EXCERPTED RECORDS
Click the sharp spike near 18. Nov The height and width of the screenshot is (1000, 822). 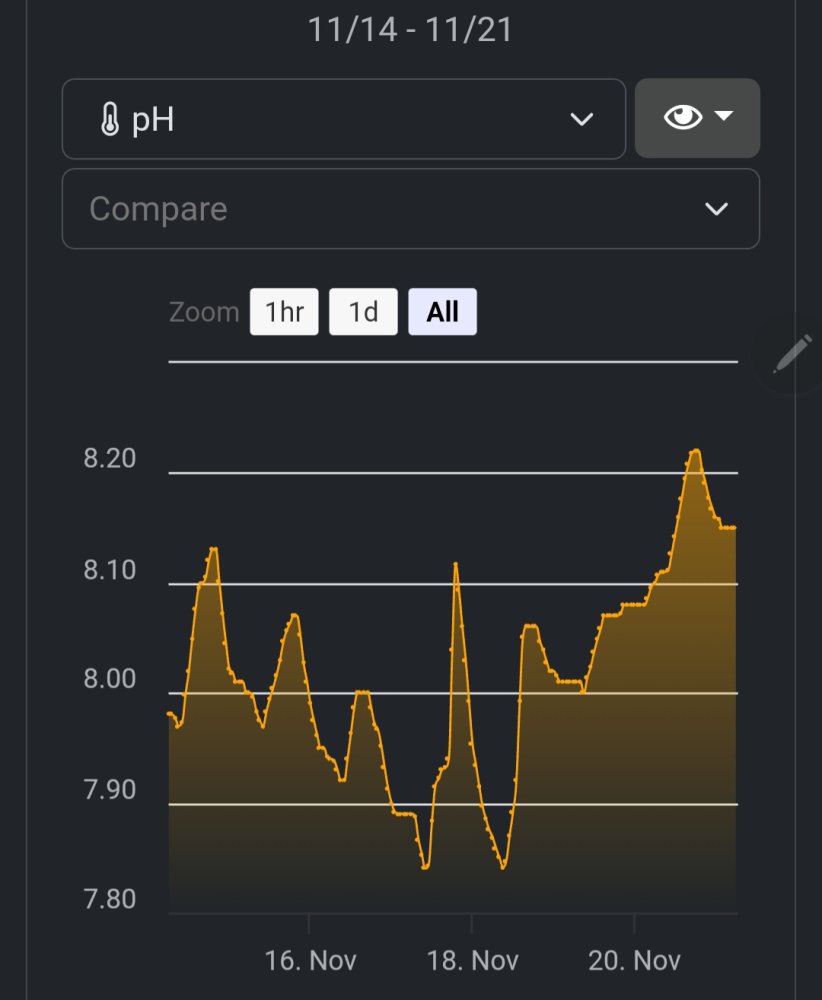click(x=456, y=564)
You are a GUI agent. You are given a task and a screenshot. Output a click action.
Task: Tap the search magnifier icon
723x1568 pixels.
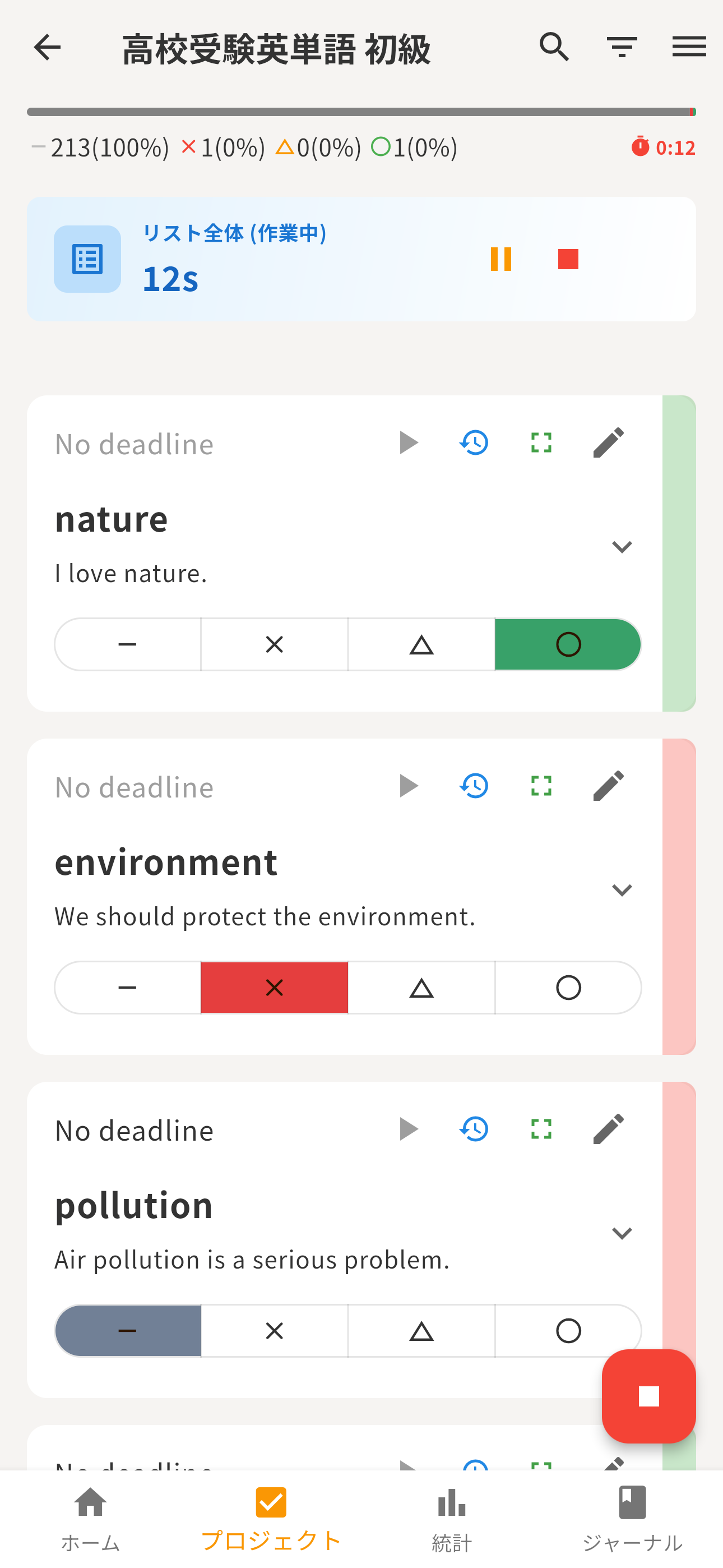pos(554,47)
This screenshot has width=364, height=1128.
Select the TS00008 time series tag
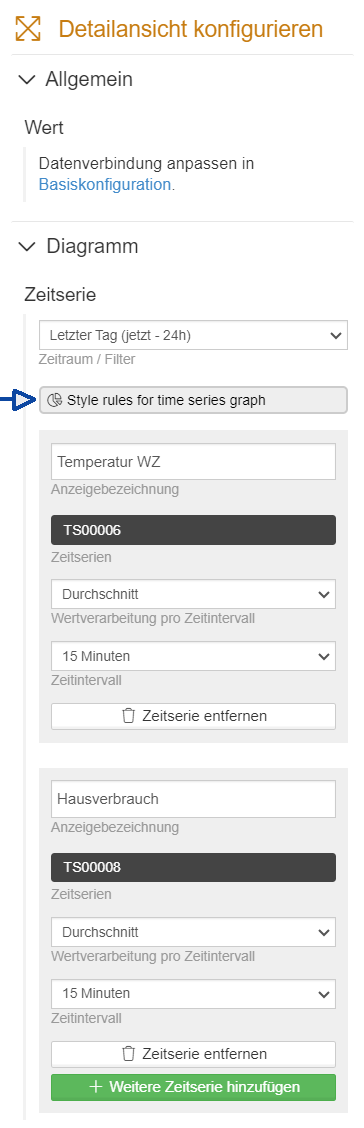194,868
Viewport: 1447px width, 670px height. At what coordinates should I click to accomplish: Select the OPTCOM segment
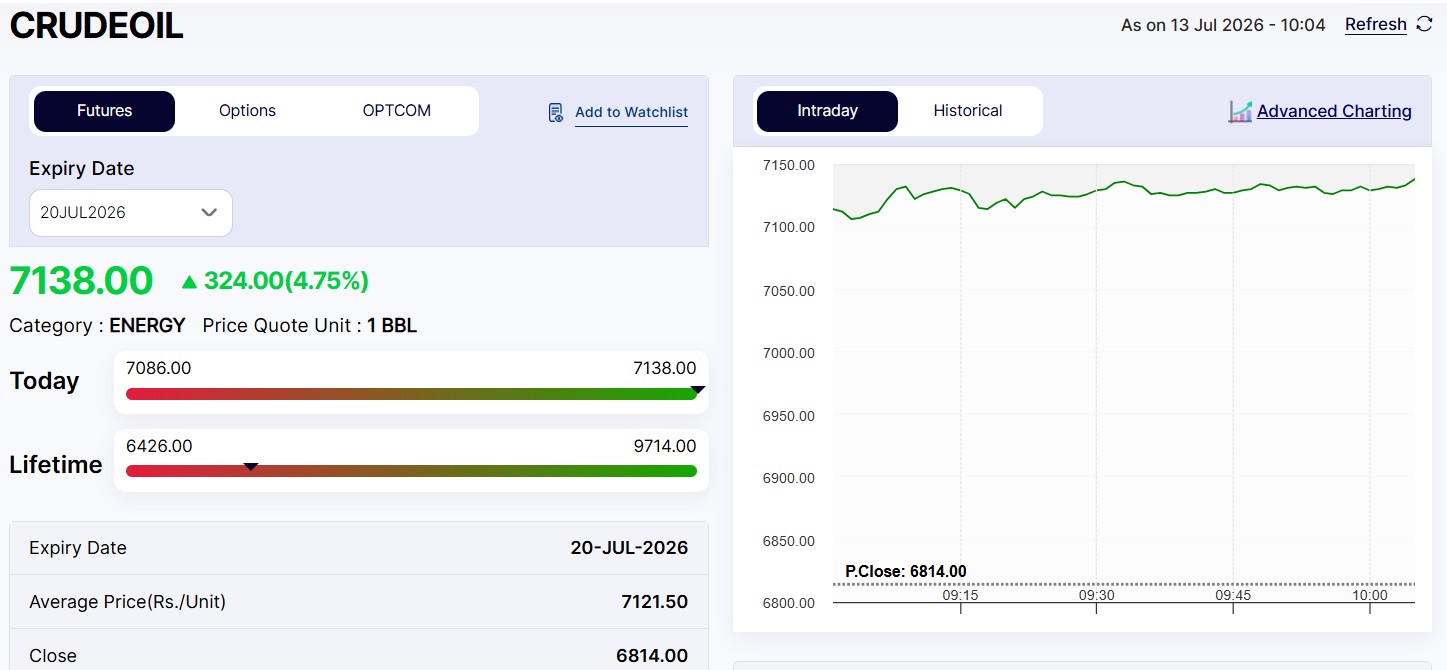click(397, 111)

SHORT PROBLEM
Find each line in the listing above that contains the word "Select", and copy those lines.

FINISHED TASK
Select the TS00008 time series tag
Viewport: 1447px width, 670px height. At what coordinates should I click to accomplish: Select the OPTCOM segment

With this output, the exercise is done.